Deputy District Attorney Michael Murray said Macias, who has gang tattoos on his shaved head, was the triggerman who fired a bullet from a .38-caliber revolver into Montemayor's head when he tried to get away from the three gang members who had abducted him at the family's trucking company in Rancho Dominguez.
The Pacoima gang members were in the process of compelling Montemayor to take them to his Buena Park home, where they erroneously believed he kept coffee cans crammed with cash skimmed from the trucking company, Murray contended during Macias' trial.
But Montemayor, who was aware that his wife and children were home getting ready to start their day, decided to bolt from the kidnapper's SUV rather than lead them to his home. He was gunned down before he got very far. Montemayor, Murray and other prosecutors said, was a hero.
Macias became the fifth and final co-defendant to be tried in the case. The same jury that recommended he receive the death penalty also convicted last month of first-degree murder plus several special circumstances, including that he committed murder for the benefit of his gang, and committed murder for financial gain.
During the penalty phase, Murray argued that Macias was "violence personified" who joined a gang at an early age, beginning a life of escalating crimes that culminated when he shot Montemayor in the head when he tried to flee to protect his family.

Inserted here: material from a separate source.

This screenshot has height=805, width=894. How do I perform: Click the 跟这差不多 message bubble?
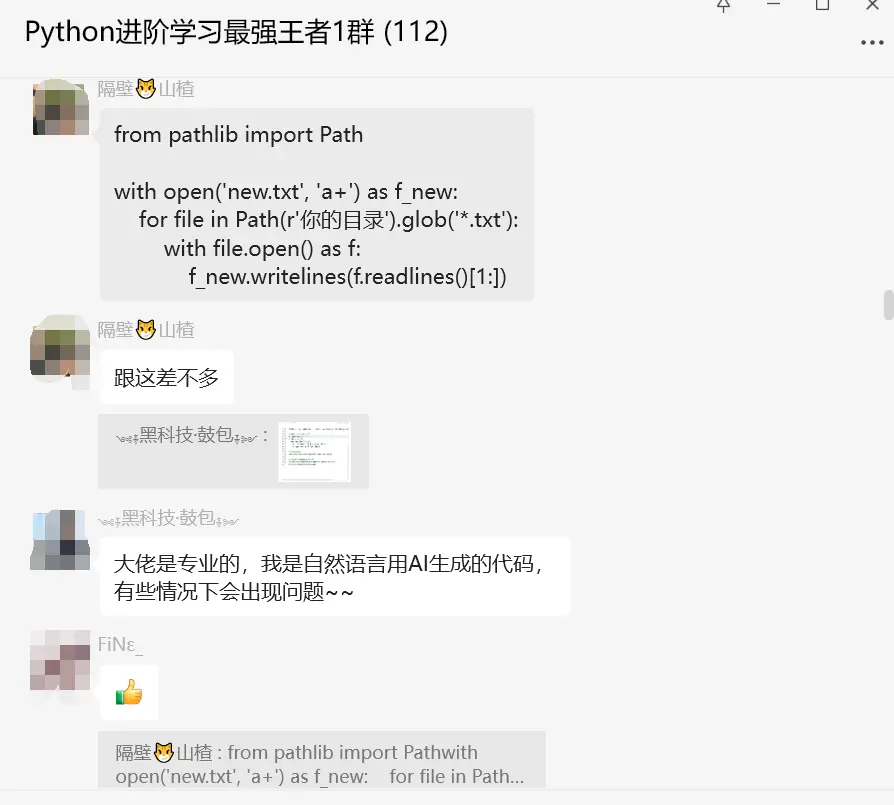[166, 377]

Defense attorney Robert Viefhaus pleaded with the jury to give Macias life without parole instead of the death penalty. Viefhaus contended Macias was the product of a lousy and impoverished childhood who was almost destined for a life in a gang. Viefhaus also argued that Macias is an accomplished artist who has some redeeming qualities and who made some positive changes in his life since his arrest. Macias spent much of his seven-week trial sketching at the counsel table.
The slaying was set up by Perna, Montemayor's sister, who was angry and jealous when she learned that their father planned to hand over control of the family trucking business to his son, according to the testimony in the previous trials.

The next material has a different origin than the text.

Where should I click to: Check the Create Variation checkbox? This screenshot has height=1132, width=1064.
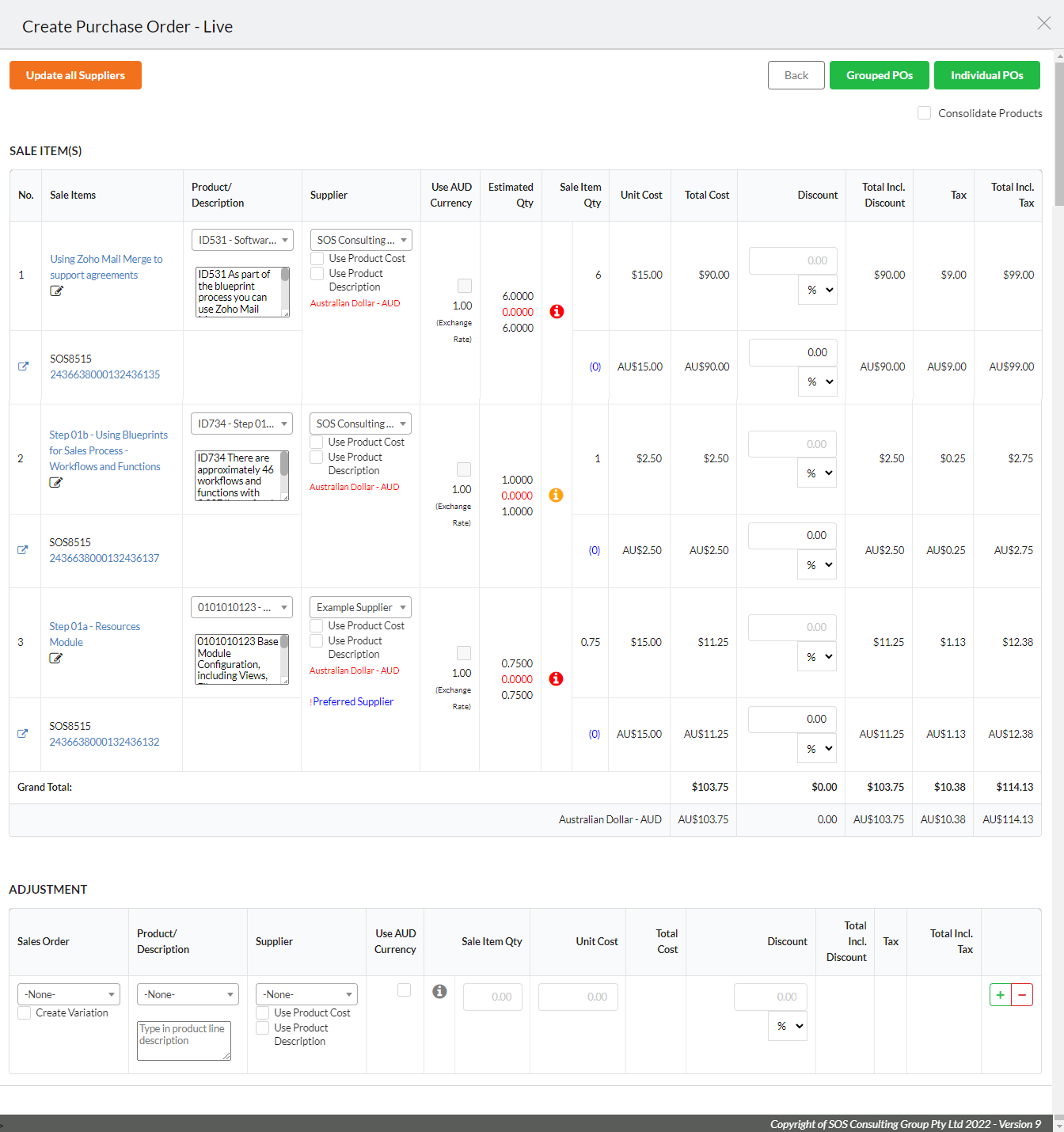point(25,1012)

Perna contacted an employee and asked if she knew people who would commit murder for money, prosecutors contended. The employee, who later pleaded guilty to a lesser charge and agreed to cooperate with authorities, put Perna in touch with Anthony Navarro, a veteran member of the Pacoima Flats street gang, according to prosecutors. Navarro then assembled the team that went after Montemayor.

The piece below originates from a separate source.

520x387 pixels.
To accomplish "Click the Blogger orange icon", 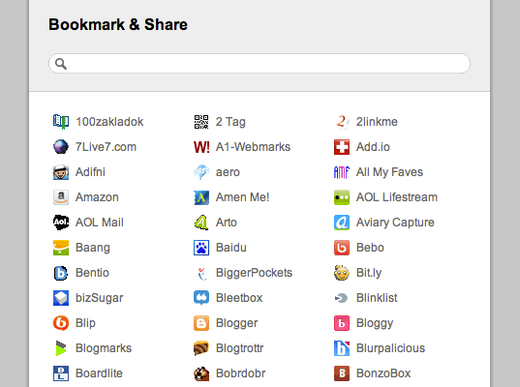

On Oct. 2, 2002, Macias and two other gang members abducted Montemayor at gunpoint as he opened the trucking business in Rancho Dominguez. But there was no secret stash of money. Montemayor bolted from the kidnappers' SUV rather than lead the gang members to his house. He was chased down, Murray said, and Macias shot him at close range.
The early morning shooting on a quiet residential street ignited a wild police pursuit across Orange County freeways for miles as television cameras covered the action from helicopters until police executed a maneuver to disable the kidnappers' SUV at Tustin and Lincoln avenues in Anaheim. The three Pacoima Flats gang members, including Macias, were arrested at the scene
The other defendants in the case, and their roles in the shooting are:
Deborah Ann Perna, 54, convicted in 2005 of contracting with Pacoima Flats gang member Anthony Navarro to have her brother murdered so she would get control of the family's trucking business. She was sentenced to life in prison without parole.
Navarro, 44, was convicted in 2007 of arranging to have three younger Pacoima Flats gang members kidnap and murder Montemayor. He received the death penalty.
Gerardo Lopez, 27, was one of three gang members who kidnapped Montemayor and was arrested at the end of the car chase. He was convicted in 2006 of special circumstances murder and sentenced to life in prison without parole.
Alberto Martinez, 33, the Pacoima Flats gang member who was the get-away driver after Montemayor was shot to death. He received the death penalty in 2010.
If Macias received the death penalty, he will be the 59th Orange County killer on death row, and the first to be added to the list in 2011.